Where the records below show a line containing "You are a computer-use agent. The width", start copying; end with the line containing "The image size is (1279, 438).", and copy it too.

--- EXTRACTED MATERIAL Enclosed Below ---

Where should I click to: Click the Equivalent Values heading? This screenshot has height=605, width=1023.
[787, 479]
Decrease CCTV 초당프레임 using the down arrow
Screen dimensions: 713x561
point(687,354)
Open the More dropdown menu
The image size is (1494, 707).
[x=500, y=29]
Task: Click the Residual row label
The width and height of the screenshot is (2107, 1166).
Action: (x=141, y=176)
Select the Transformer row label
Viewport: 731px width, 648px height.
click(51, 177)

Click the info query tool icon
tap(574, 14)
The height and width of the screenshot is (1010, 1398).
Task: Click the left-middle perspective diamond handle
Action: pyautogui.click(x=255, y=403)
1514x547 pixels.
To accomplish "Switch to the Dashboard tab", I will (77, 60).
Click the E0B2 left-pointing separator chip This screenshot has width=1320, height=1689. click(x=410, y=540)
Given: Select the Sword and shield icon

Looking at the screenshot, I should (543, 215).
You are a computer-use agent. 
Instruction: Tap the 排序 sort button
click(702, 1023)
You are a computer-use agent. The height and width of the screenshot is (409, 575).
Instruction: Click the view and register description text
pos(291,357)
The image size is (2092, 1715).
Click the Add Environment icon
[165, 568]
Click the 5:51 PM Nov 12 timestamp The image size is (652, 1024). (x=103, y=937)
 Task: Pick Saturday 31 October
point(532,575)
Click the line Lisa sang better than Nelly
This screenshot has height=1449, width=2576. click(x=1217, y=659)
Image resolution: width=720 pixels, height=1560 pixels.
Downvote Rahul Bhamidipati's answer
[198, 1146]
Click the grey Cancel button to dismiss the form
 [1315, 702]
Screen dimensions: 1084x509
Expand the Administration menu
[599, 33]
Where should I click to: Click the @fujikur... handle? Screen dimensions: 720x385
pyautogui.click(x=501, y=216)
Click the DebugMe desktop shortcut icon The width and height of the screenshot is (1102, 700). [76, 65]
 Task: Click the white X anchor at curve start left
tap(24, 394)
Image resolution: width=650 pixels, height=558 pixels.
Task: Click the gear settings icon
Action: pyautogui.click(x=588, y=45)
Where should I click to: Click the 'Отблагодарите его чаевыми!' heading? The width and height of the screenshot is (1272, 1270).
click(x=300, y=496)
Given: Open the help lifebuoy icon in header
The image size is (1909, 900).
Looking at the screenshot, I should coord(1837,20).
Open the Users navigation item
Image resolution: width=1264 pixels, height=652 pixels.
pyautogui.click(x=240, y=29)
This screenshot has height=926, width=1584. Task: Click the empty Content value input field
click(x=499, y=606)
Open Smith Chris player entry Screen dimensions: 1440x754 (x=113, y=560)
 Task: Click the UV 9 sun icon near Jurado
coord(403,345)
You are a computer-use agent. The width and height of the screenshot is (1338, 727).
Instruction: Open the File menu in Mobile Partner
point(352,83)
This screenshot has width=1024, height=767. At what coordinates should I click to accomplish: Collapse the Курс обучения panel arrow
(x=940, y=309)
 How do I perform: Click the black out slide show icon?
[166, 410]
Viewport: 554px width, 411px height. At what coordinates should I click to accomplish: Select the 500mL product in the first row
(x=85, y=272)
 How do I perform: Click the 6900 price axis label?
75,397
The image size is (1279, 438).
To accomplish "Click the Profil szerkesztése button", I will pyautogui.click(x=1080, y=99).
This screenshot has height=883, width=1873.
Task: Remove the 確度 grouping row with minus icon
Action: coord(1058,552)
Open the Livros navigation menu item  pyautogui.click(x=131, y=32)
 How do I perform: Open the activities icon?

--- End of Enclosed EXTRACTED MATERIAL ---

▶ RESPONSE BOX:
You are a computer-use agent. The width and height of the screenshot is (1338, 727).
Instruction: Open the File menu in Mobile Partner
point(352,83)
This screenshot has width=1024, height=767. At what coordinates should I click to accomplish: Collapse the Курс обучения panel arrow
(x=940, y=309)
 How do I perform: Click the black out slide show icon?
[166, 410]
Viewport: 554px width, 411px height. At what coordinates should I click to accomplish: Select the 500mL product in the first row
(x=85, y=272)
 How do I perform: Click the 6900 price axis label?
75,397
The image size is (1279, 438).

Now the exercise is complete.